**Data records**
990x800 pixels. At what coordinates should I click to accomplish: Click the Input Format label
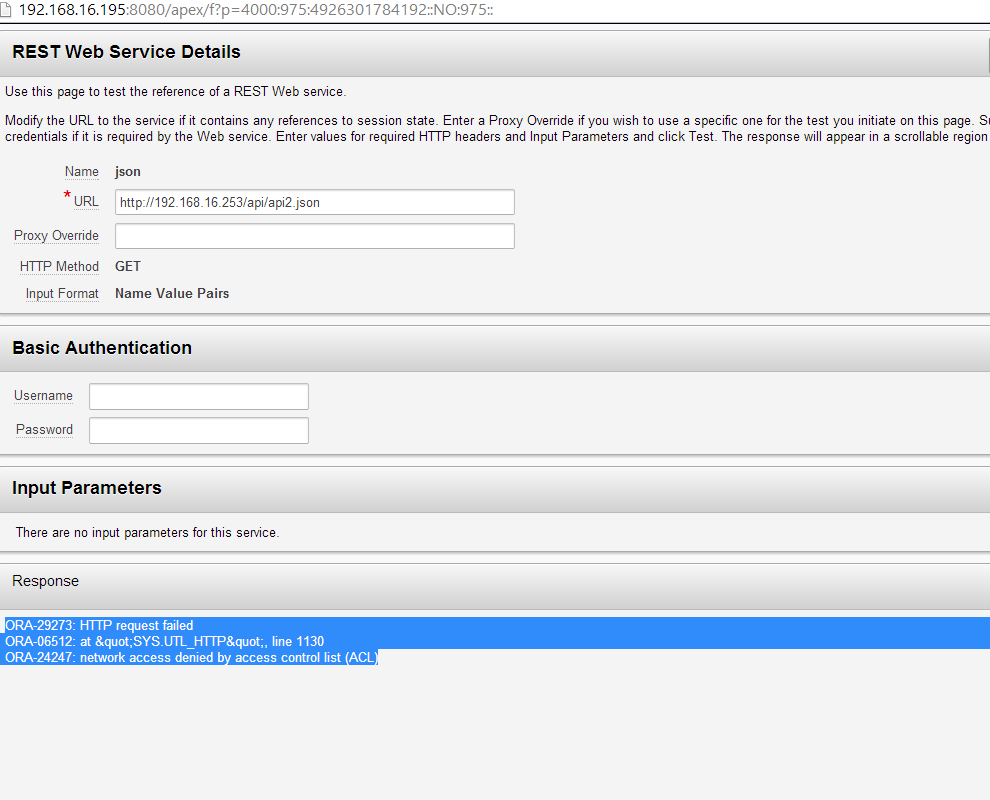[x=62, y=294]
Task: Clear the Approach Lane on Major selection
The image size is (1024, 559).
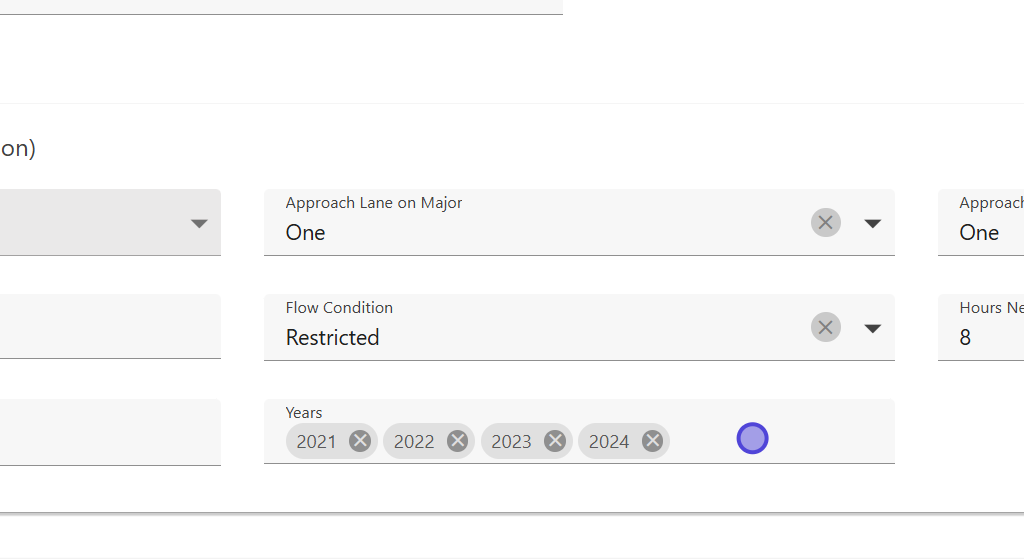Action: (825, 222)
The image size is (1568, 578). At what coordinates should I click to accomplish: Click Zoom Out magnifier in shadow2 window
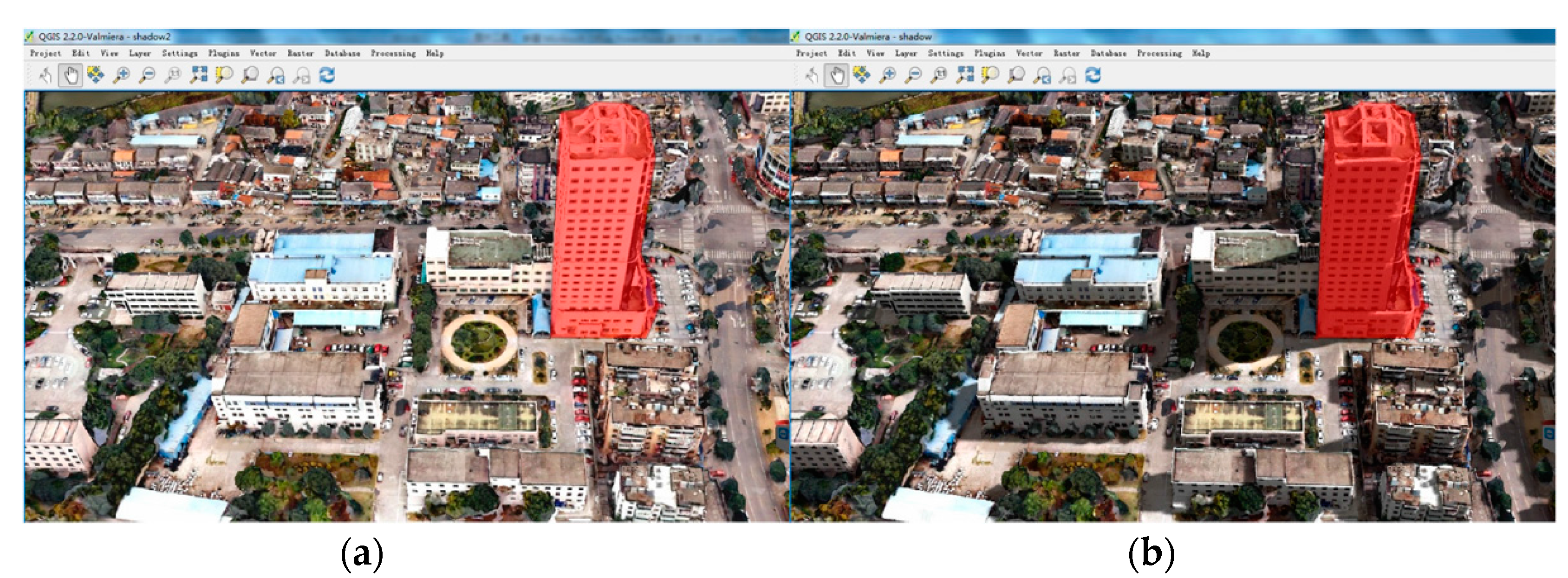pos(147,76)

**Given request**
Show each line of the listing above that contains the word "what". Matching is case-sensitive.

**Answer to this task**
990x800 pixels. At what coordinates should I click to accomplish: Click the Input Format label
The image size is (1568, 578). At what coordinates should I click to accomplish: Click Zoom Out magnifier in shadow2 window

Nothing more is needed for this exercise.